#### TASK OBJECTIVE:
Pictures stay out of the output. Return exactly the lines below from the one with "CIUTAT (96, 71)" down to the one with "Sign up (180, 448)", both included, and nothing more.

#### EXERCISE INPUTS:
-----

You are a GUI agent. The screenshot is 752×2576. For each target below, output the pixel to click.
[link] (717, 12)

-----

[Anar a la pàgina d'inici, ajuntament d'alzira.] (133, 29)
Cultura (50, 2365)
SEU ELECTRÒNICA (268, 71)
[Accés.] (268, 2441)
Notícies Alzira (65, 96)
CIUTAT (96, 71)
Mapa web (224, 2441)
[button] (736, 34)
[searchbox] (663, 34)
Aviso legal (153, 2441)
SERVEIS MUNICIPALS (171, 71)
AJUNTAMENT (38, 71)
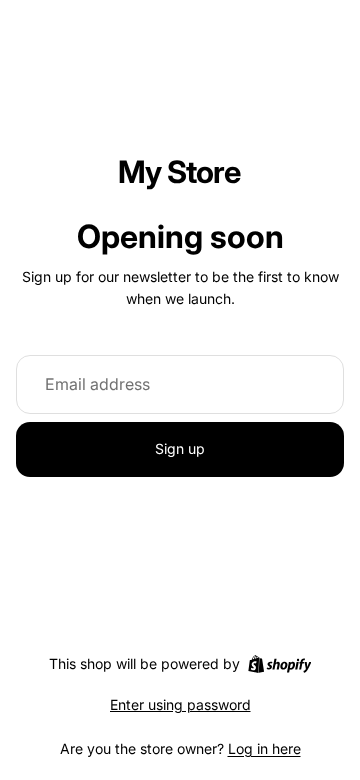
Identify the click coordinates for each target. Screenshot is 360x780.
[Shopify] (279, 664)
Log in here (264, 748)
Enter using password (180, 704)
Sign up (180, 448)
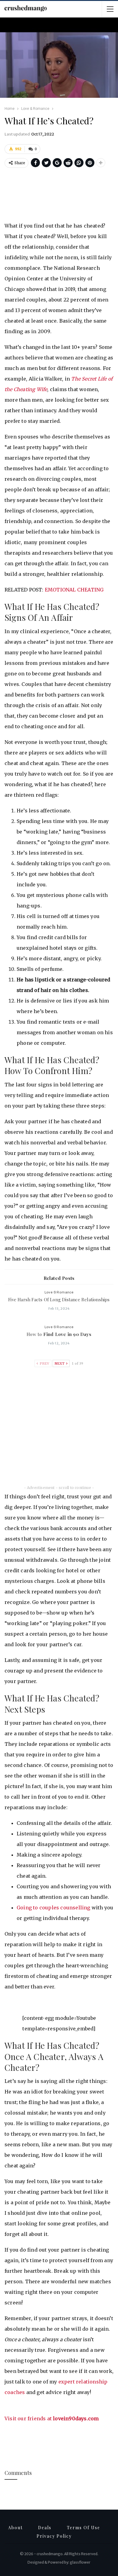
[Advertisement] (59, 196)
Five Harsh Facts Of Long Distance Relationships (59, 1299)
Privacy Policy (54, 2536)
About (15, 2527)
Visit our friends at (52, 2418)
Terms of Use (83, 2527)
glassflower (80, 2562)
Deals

-----

#### WRITTEN ANSWER:
CIUTAT (96, 71)
Mapa web (224, 2441)
[button] (736, 34)
[searchbox] (663, 34)
Aviso legal (153, 2441)
SERVEIS MUNICIPALS (171, 71)
AJUNTAMENT (38, 71)
Identify the click coordinates for each target. Screenshot is 360x780.
[Shopify] (279, 664)
Log in here (264, 748)
Enter using password (180, 704)
Sign up (180, 448)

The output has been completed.